Sydney, Jan 11 The mindset, tactics and strategies that Australia will employ in the four-Test tour of India in February-March, have been revealed in a documentary series as the Pat Cummins’ side hopes to break their 19-year series-losing streak in India.
The docu-series called ‘The Test’ season two, which premieres on Amazon’s Prime Video this week, follows the highs and lows of Pat Cummins’ team from the time of his appointment as skipper just weeks before last summer’s Ashes campaign, through to their subsequent tours of Pakistan and Sri Lanka, according to a report in the Australian media on Wednesday. Amazon Original’s ‘The Test’ season two premieres on Prime Video this week.
Australia are scheduled to tour India in February-March for four Tests and three ODIs.

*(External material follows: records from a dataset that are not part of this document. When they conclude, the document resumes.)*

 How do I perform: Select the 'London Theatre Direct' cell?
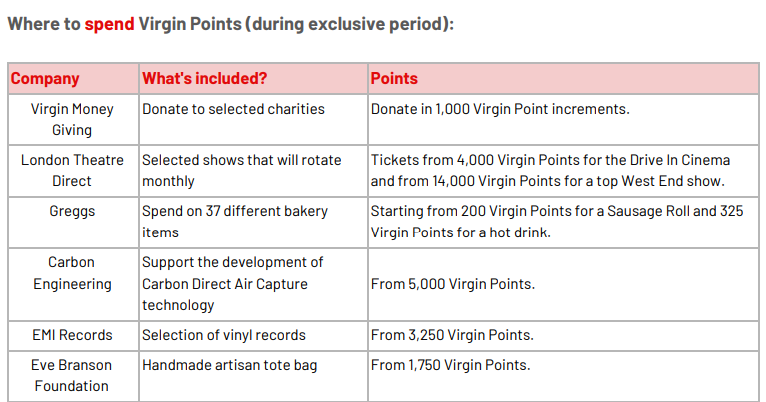[x=72, y=170]
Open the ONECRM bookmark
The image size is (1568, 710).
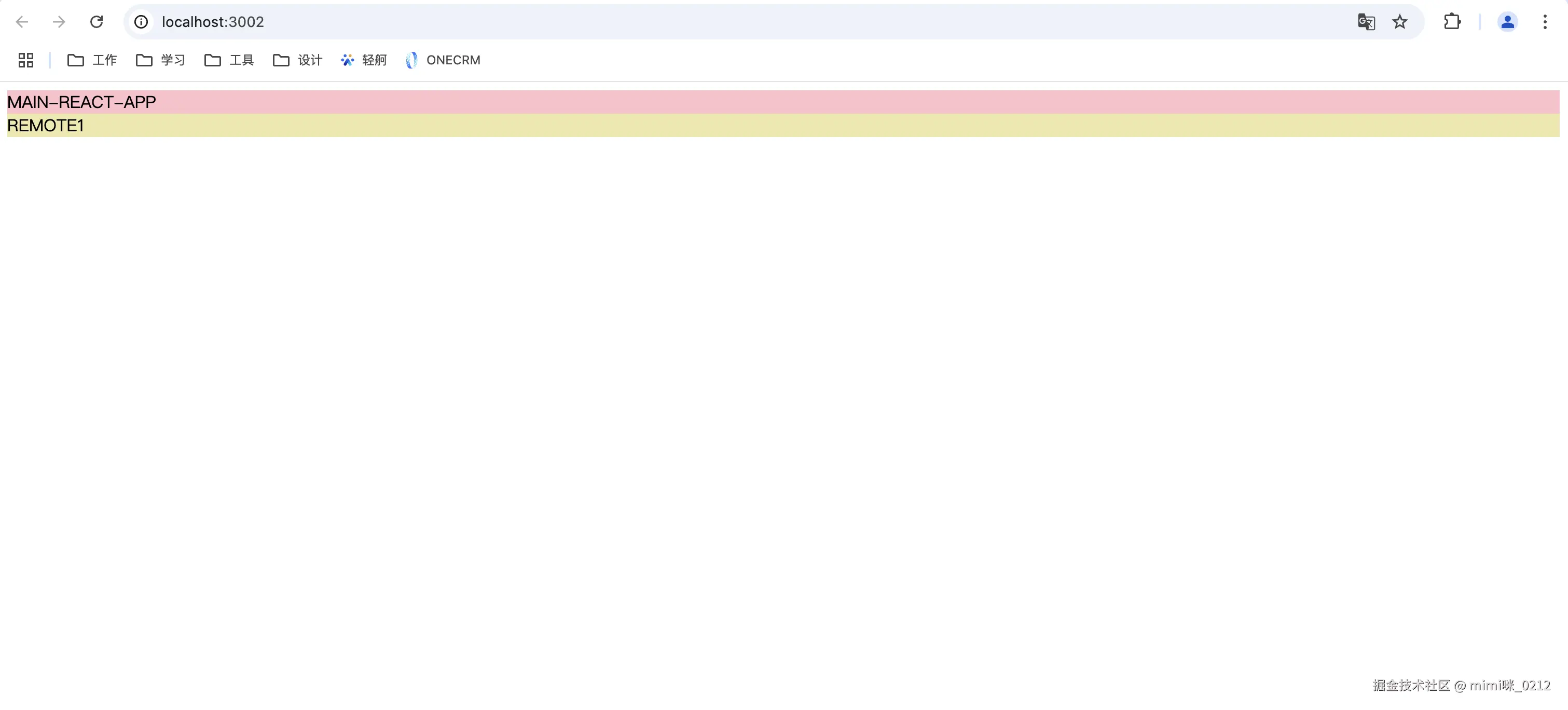[x=443, y=60]
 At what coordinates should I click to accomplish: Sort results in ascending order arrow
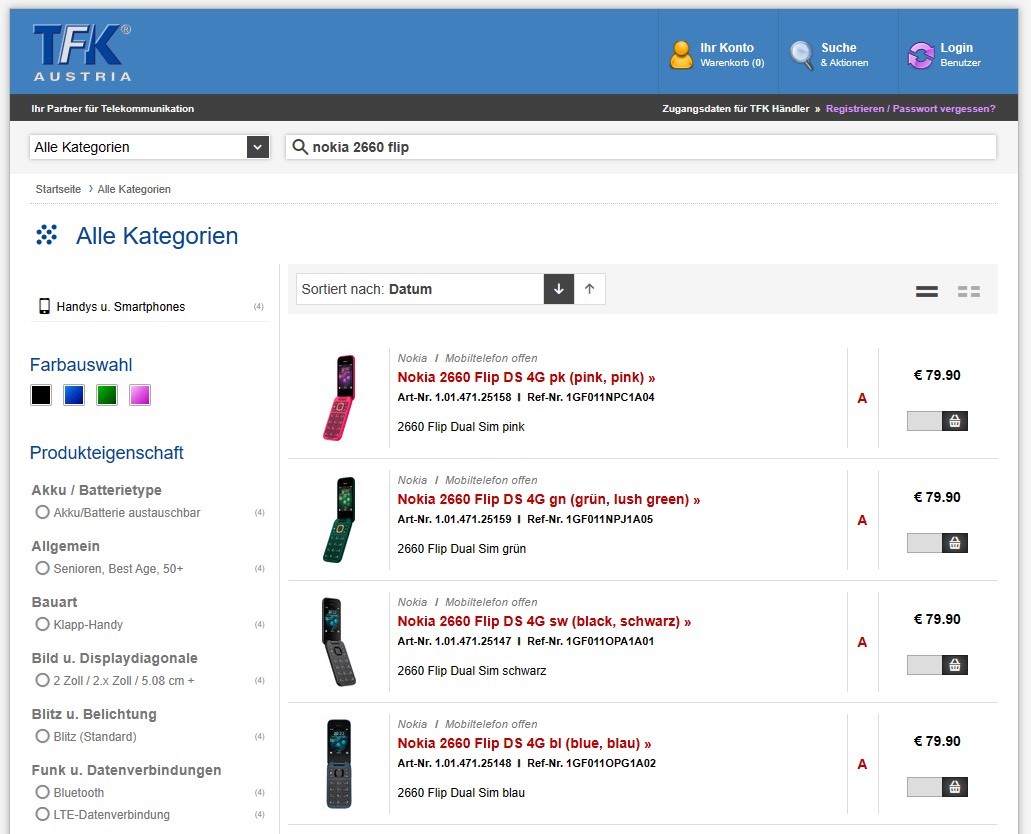(590, 289)
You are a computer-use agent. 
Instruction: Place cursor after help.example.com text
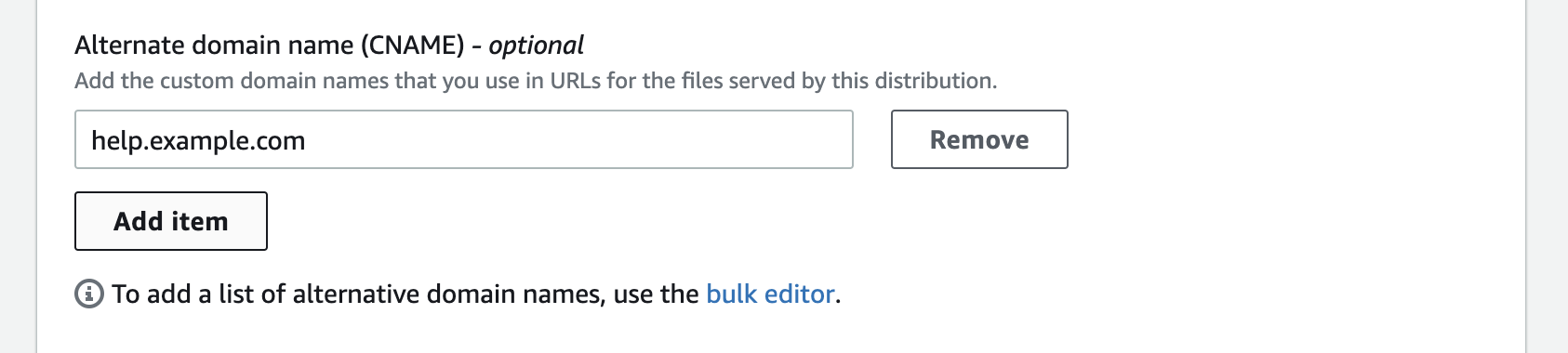(x=307, y=140)
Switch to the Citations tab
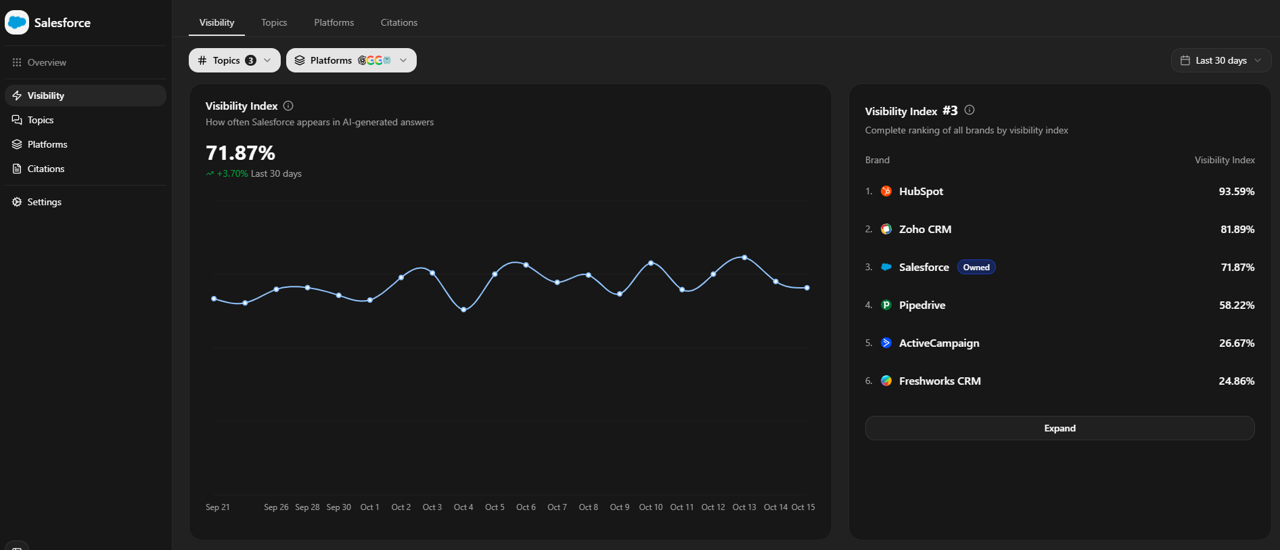 click(x=399, y=22)
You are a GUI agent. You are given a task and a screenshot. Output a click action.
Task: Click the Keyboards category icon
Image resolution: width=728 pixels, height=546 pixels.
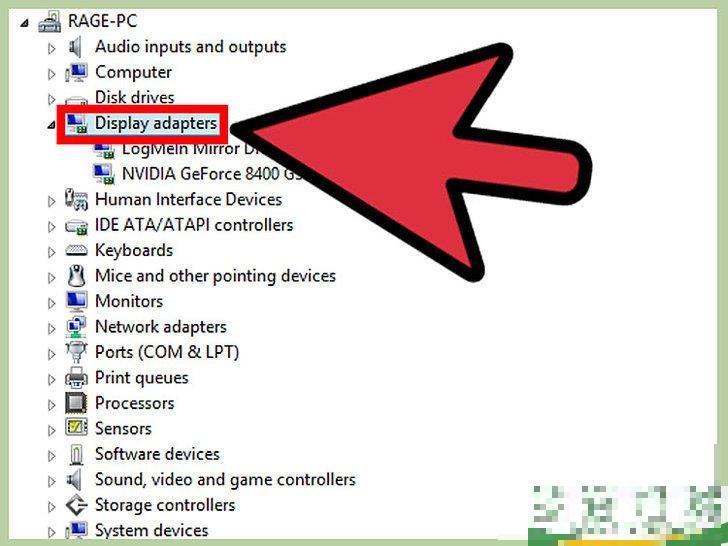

Australia will leave for India in early February. The first Test will be played at Nagpur from February 9-13, and the second at New Delhi from Feb 17-21. The Test will be played at Dharamshala from March 1-5 while the fourth will be held at Ahmedabad from March 9-13. The three-match ODI series will start on March 17 at the Wankhede Stadium in Mumbai.
“The four-episode documentary provides some revealing insights into the myriad characters that make up the current team, including Cummins’ passion for books, spinner Nathan Lyon’s ambition to master Auslan sign language and even Marnus Labuschagne’s curious culinary predilection.”
According to the series, Australia’s blueprint for the Tests in India is to keep constantly chipping away, retaining faith their plans would work until finally, a crack appeared in the opposition.
The tactics had proved successful in Pakistan as Australia won the three-match series 1-0 after the first two games were deadlocked on flat pitches. The blueprint had also worked in the first Test of their drawn 1-1 series in Sri Lanka.
Though the pitches in India are expected to be more spin-friendly, Australia is going ahead with the same tactics hoping that it will help them conquer the country that was once described as the Test team’s final frontier by ex-skipper Steve Waugh while former coach Justin Langer labelled it ‘Everest’ when he took over the job in 2018.
Steve Waugh’s side failed to conquer the Final Frontier in 2001 but Australia finally won a Test series in India in 2004 under Adam Gilchrist and Ricky Ponting. Since then, they have encountered more setbacks in India.
Cummins said in the wake of Australia’s 2-0 win over South Africa in the recently concluded series, he believed his team covers all contingencies likely to be faced on the subcontinent, and hold as good a chance as any of his predecessors of regaining the Border-Gavaskar Trophy, according to a report in cricket.com.au.
Cummins cites the examples of the teams of the 1990s and early 2000s in which Waugh and Langer were regular members that conquered every challenge as the benchmark his men aim to reach.
“They won in India, they won in England,” Cummins says in ‘The Test’, noting Australia follow their India assignment with a five-Test Ashes tour to the UK in June and July. That Test team, no matter where they (went) in the world, they could adapt. That’s the gold standard. That’s what you aspire to,” he was quoted as saying in the report.
One of the keys to taking their successful record at home, where they have not been defeated in a Test for two summers, to the subcontinent (where before the Pakistan success they won just two series from eight attempts stretching back to 2006) is shelving the approach that works here.